# To do
A) According to the review, what does Michael Devlin study?
B) List every writer the review names as a fellow Australian writer.
C) Write a continuation of the review of the novel Path of Night, picking up after its final sentence.

# Extract
-=-=-=-=-

It’s not as politically incorrect as Barrett’s Les Norton books but there’s a thick seam of true blue Aussie gold humour running through this book. Mesh this with something like the fast paced urban fantasy of Kelly Armstrong’s Otherworld series, sans the really supernatural shenanigans and you have a darkly humorous thriller with cracking one liners and plenty of action.
Michael Devlin is the first of a new breed. The way things are going, he may also be the last.
Being infected with an unknown disease is bad. Waking up on a slab in a morgue wearing nothing but a toe-tag is worse, even if it comes with a strange array of new abilities.
Medical student Michael Devlin is in trouble. With his flatmates murdered and an international cabal of legendary man-monsters on his trail, Devlin’s got nowhere to hide.
His only allies are a hot-tempered Sydney cop and a mysterious monster-hunter who may be setting Devlin up for the kill. If he’s going to survive, Devlin will have to embrace his new powers and confront his hunters. But can he hold onto his humanity when he walks the Path of Night?Path of Night also puts me in mind of fellow Australian writers Trent Jamieson, Jason Nahrung and Narrelle M Harris. Jamieson's Stephen de Selby, in the Death Works series, is a similar character to Devlin - a reluctant hero, though Devlin is less self effacing. Nahrung and Harris have also recently provided us with different takes on the Vampire in an Australian setting.

-=-=-=-=-

(Data entries)
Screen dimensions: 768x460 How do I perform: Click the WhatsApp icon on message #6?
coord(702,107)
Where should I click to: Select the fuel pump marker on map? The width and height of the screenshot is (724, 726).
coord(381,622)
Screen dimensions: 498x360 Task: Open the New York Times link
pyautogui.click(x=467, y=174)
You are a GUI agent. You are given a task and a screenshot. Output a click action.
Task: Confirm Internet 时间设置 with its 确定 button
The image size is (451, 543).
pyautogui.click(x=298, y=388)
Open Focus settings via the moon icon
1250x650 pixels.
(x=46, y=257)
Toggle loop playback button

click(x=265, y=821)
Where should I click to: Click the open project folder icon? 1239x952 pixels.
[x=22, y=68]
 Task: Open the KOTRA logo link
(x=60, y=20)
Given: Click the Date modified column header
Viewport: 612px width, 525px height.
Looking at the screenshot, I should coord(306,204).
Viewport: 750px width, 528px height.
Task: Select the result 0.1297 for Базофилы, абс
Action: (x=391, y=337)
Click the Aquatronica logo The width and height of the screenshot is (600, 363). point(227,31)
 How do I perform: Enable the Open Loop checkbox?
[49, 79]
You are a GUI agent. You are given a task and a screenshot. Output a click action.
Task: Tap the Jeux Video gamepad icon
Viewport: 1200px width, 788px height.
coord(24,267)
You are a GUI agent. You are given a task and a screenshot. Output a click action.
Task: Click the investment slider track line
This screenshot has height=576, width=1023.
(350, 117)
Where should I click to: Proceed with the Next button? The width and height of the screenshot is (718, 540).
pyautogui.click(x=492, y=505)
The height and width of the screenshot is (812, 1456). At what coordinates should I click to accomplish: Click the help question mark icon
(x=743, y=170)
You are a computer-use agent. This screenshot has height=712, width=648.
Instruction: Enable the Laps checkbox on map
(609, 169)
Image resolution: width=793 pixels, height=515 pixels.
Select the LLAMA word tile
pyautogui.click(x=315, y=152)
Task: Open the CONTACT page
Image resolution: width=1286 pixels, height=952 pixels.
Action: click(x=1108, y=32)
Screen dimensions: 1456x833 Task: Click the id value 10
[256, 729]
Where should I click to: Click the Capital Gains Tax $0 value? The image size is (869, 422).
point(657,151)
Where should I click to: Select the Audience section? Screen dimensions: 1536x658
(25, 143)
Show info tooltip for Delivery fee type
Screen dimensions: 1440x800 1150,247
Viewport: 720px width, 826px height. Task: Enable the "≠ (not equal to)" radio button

-=-=-=-=-

# Task-by-task results
A) He is a medical student.

B) Trent Jamieson, Jason Nahrung, Narrelle M Harris

C)
And what a well tilled field vampire fiction is.
So what makes Path of Night different? What lifts it out of the surge and swell of competent and not so competent reinventions of age old myths?
In this instance probably pacing and humour. I can experience an aversion to Australian humour if its put on a bit strong(cultural cringe maybe). Flinthart managed somehow to circumvent this aversion and I think a may have even chuckled out loud once or twice - trust me this is a feat of Herculean proportions.
The pacing is tight as well, the action (which can be grizzly in its conclusion) is crisp, clear and plays well with the humour. Towards the end of the year I am often starting to hit that wall of reading and commenting fatigue and Path of Night managed to punch through that wall for me.